(Saved entries)
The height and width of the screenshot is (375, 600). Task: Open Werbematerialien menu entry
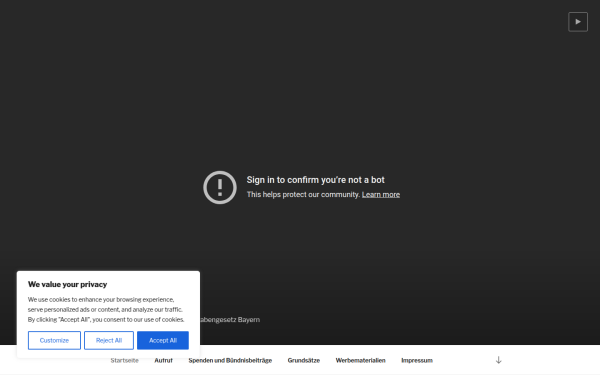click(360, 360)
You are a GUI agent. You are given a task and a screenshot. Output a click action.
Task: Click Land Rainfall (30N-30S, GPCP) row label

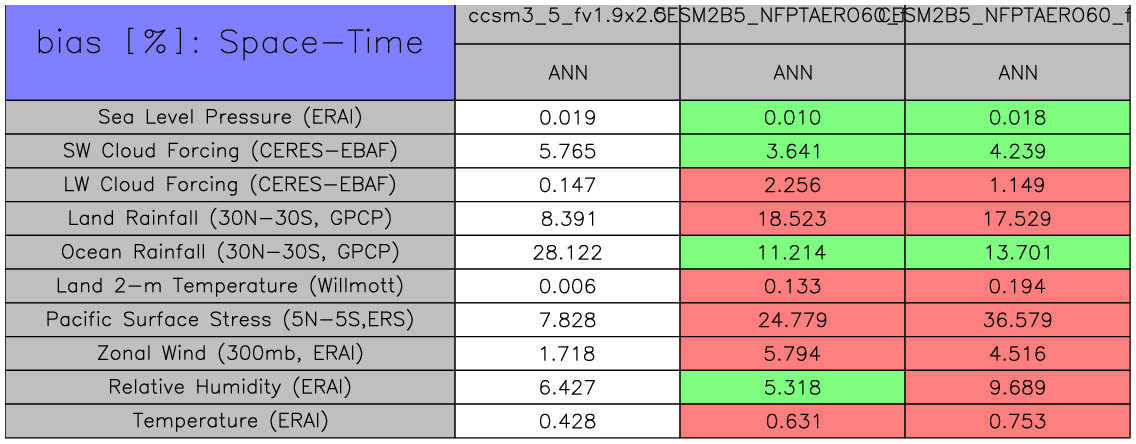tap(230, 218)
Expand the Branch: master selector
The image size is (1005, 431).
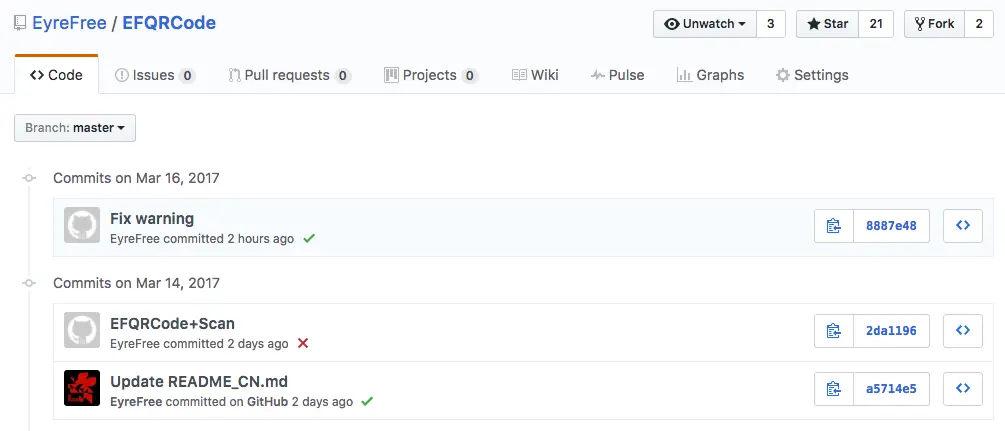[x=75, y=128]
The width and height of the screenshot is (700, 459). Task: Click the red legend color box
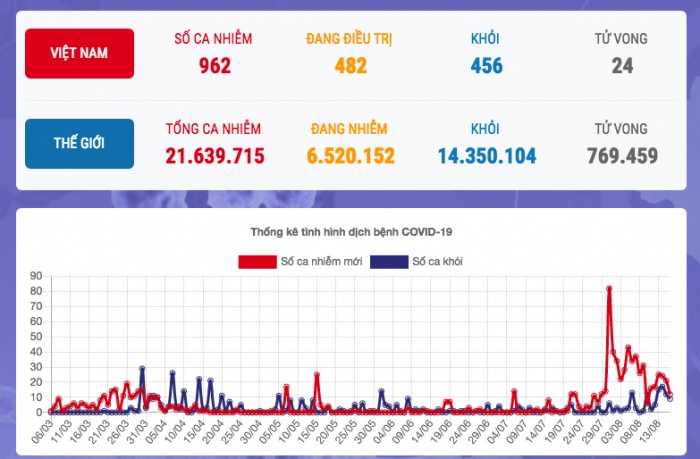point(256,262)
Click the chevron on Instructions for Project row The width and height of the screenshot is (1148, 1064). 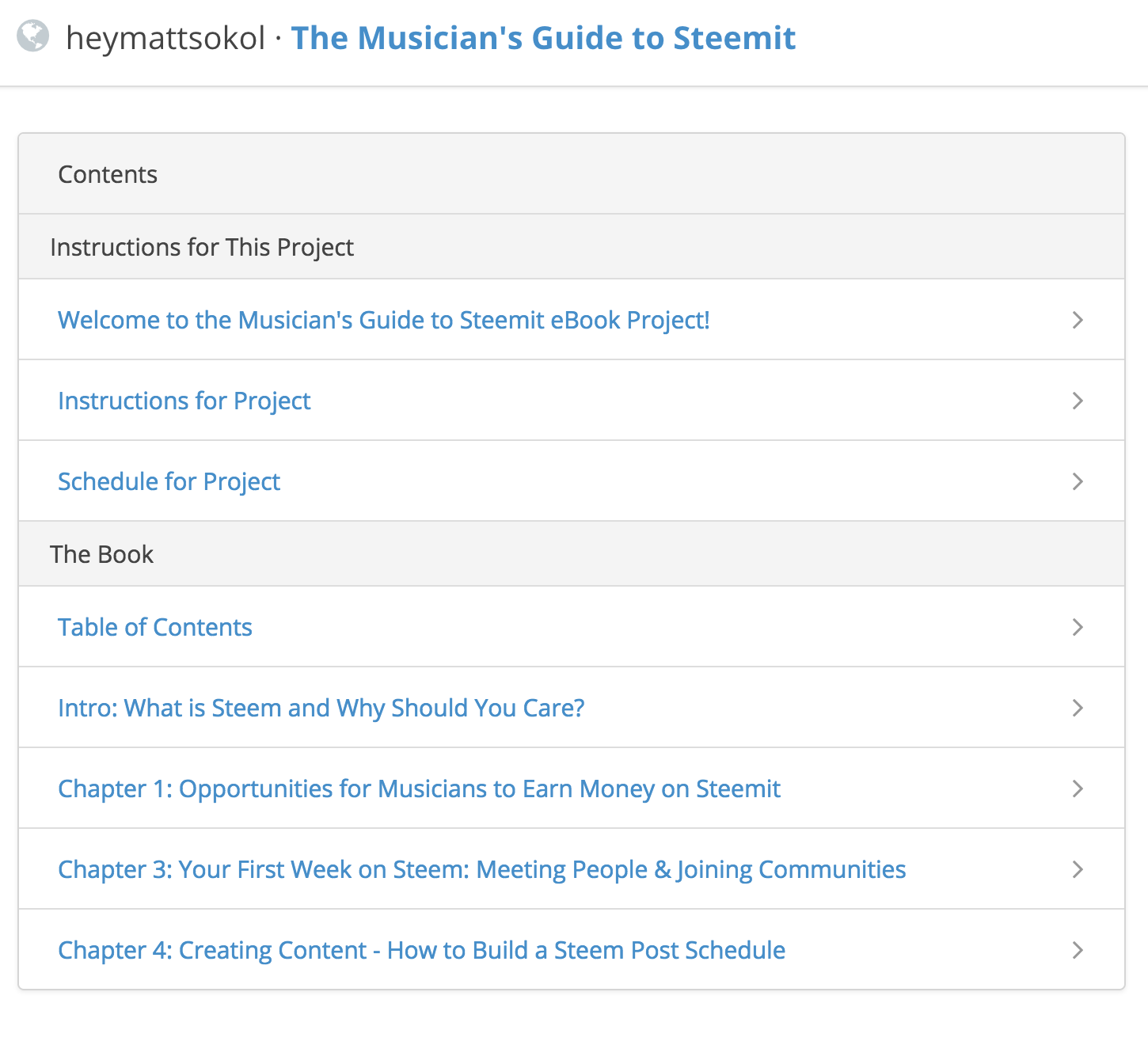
---
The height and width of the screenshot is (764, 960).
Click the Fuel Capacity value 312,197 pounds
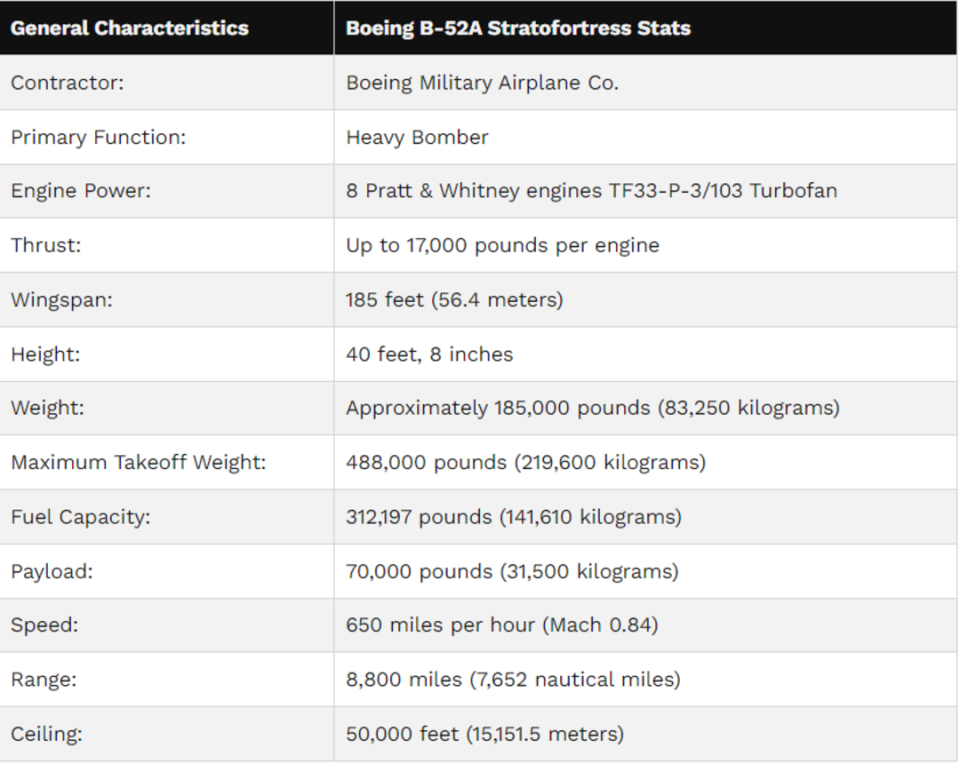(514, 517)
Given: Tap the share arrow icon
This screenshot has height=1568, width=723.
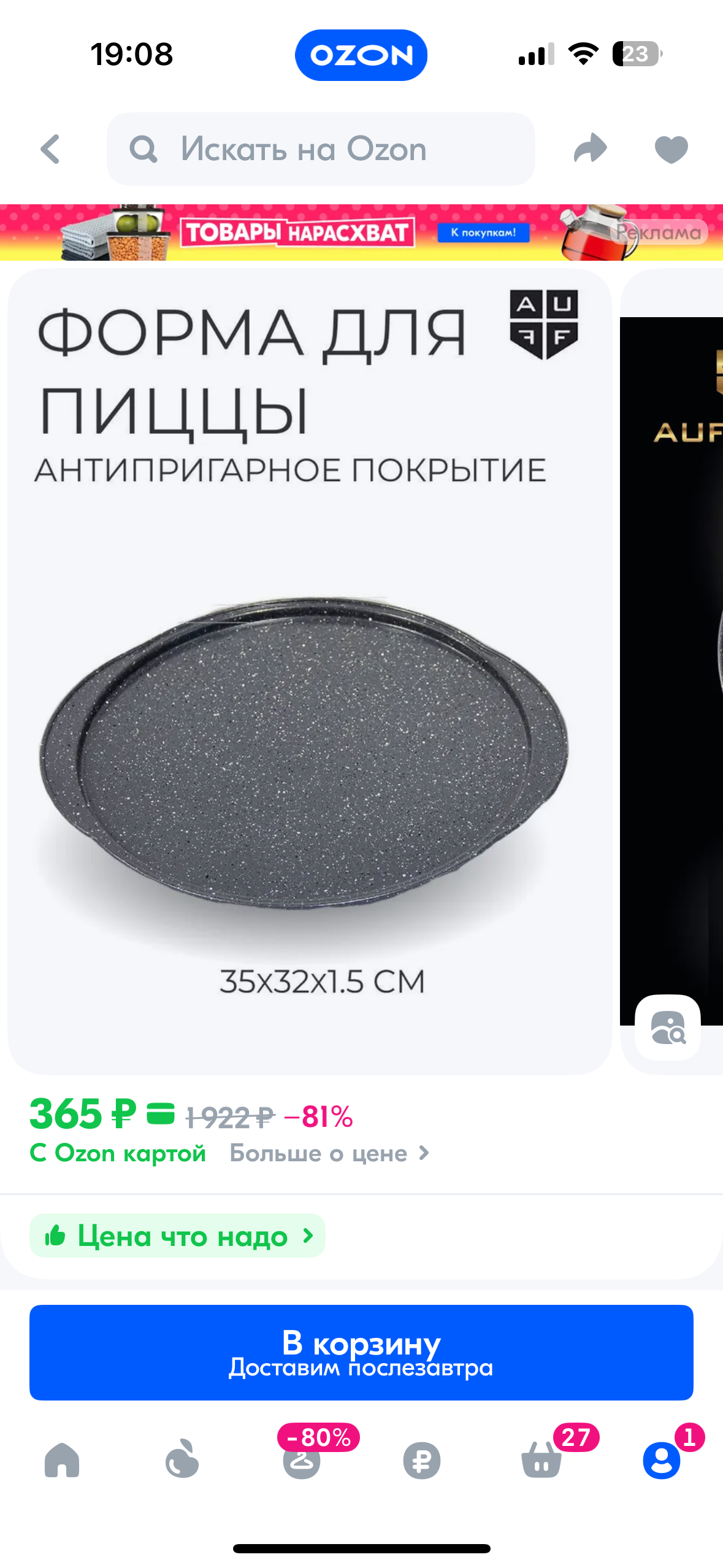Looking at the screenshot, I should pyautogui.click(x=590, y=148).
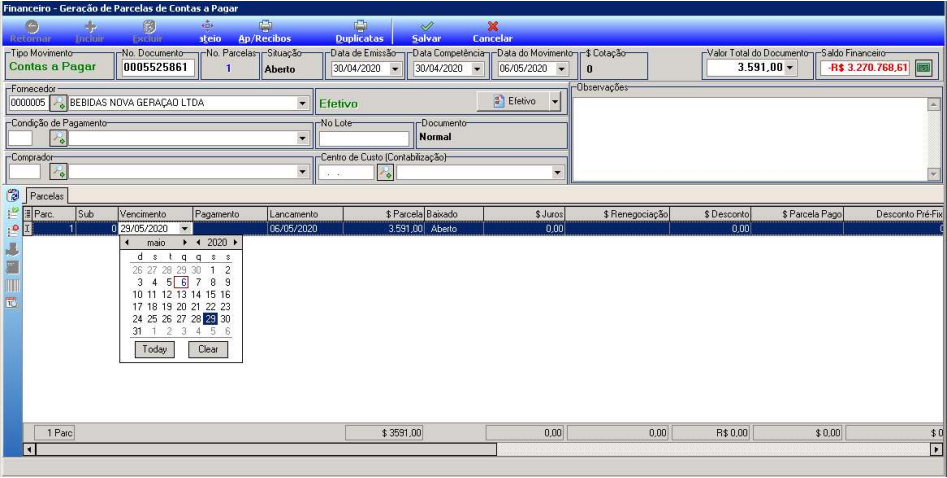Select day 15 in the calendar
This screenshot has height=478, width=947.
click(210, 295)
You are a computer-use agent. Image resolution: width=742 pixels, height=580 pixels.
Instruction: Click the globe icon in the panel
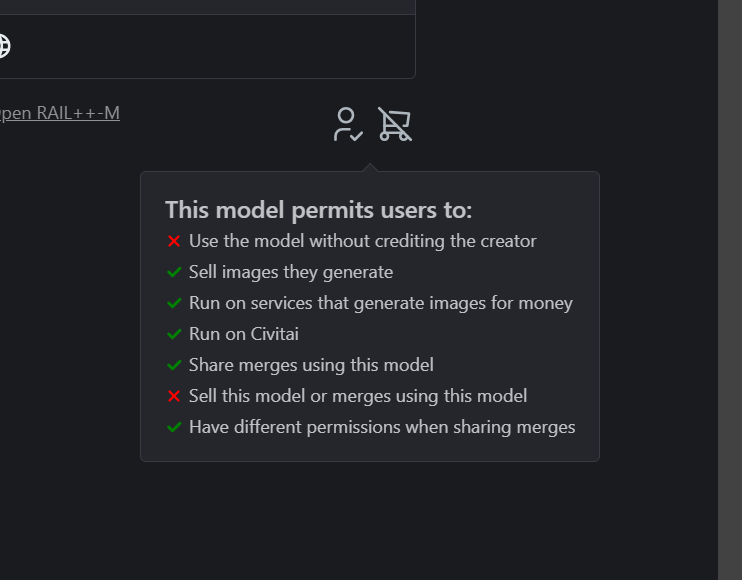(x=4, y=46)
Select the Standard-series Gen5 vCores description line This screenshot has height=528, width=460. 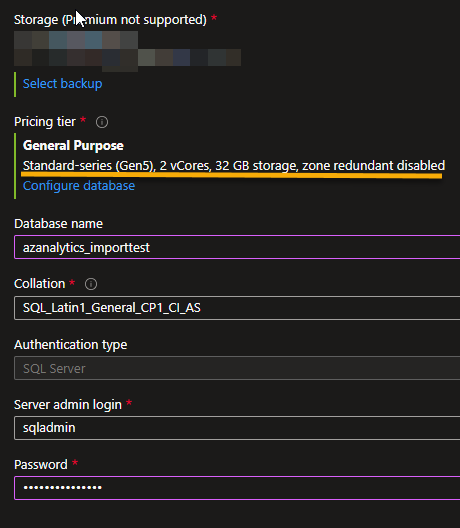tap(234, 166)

*Task statement:* Each line above with the word "agent" needs to be copied.

*Task solution:*
You are a GUI agent. You are given a task and a screenshot. Output a click action.
You are a computer-use agent. Image resolution: width=742 pixels, height=580 pixels.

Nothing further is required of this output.